• EXERCISE DIRECTIONS:
What you return should be the line containing "Instruction: Click the" and each line after it to the end of the records, copied exactly.

• PROVIDED MATERIAL:
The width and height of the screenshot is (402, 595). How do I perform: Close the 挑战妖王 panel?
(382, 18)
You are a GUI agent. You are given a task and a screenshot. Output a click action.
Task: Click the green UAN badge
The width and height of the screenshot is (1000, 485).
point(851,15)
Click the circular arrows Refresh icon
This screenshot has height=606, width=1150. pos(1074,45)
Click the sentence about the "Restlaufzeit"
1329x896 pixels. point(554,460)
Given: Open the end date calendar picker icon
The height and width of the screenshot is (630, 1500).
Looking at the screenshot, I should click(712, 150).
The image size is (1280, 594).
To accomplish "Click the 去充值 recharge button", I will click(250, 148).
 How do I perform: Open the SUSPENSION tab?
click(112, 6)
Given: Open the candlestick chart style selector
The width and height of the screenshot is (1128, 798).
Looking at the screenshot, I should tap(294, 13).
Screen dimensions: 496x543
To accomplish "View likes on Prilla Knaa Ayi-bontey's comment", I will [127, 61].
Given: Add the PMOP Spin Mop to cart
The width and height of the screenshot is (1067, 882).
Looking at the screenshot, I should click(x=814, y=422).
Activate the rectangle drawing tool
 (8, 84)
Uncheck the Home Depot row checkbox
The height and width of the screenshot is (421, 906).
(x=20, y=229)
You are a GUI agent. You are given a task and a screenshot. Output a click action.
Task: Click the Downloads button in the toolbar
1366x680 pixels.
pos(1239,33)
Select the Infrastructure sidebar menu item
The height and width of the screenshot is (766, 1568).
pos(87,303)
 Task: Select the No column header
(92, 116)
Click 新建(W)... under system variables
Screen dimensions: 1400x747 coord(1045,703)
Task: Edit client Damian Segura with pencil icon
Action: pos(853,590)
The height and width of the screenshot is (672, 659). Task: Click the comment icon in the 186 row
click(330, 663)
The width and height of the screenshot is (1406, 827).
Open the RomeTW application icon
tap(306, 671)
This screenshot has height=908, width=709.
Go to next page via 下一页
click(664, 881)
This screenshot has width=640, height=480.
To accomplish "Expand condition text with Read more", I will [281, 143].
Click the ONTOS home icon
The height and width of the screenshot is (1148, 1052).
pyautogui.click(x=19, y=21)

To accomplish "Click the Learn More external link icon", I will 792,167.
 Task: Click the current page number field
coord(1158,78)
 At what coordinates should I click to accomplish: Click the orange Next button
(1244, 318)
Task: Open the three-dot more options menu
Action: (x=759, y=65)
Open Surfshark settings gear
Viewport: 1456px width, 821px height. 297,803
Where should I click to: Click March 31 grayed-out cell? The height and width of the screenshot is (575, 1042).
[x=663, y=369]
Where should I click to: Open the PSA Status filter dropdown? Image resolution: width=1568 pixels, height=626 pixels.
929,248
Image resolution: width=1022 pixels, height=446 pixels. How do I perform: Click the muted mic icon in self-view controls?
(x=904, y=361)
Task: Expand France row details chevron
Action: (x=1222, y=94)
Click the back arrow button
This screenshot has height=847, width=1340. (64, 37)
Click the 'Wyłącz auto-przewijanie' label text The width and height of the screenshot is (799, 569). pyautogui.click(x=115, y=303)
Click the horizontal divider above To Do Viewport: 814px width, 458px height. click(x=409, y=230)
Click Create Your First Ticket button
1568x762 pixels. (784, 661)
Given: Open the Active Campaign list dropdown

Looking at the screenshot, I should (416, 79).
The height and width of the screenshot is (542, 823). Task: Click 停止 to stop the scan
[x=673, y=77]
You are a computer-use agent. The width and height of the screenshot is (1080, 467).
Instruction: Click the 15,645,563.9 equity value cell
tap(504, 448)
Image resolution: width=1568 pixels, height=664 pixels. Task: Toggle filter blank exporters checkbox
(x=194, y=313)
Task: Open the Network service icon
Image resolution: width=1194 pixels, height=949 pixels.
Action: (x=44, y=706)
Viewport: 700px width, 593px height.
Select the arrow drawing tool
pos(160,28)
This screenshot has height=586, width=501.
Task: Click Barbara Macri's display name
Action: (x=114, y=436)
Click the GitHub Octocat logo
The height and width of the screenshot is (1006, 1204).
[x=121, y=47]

• WRITTEN RESPONSE:
Instruction: Click the 15,645,563.9 equity value cell
tap(504, 448)
Image resolution: width=1568 pixels, height=664 pixels. Task: Toggle filter blank exporters checkbox
(x=194, y=313)
Task: Open the Network service icon
Image resolution: width=1194 pixels, height=949 pixels.
Action: (x=44, y=706)
Viewport: 700px width, 593px height.
Select the arrow drawing tool
pos(160,28)
This screenshot has height=586, width=501.
Task: Click Barbara Macri's display name
Action: (x=114, y=436)
Click the GitHub Octocat logo
The height and width of the screenshot is (1006, 1204).
[x=121, y=47]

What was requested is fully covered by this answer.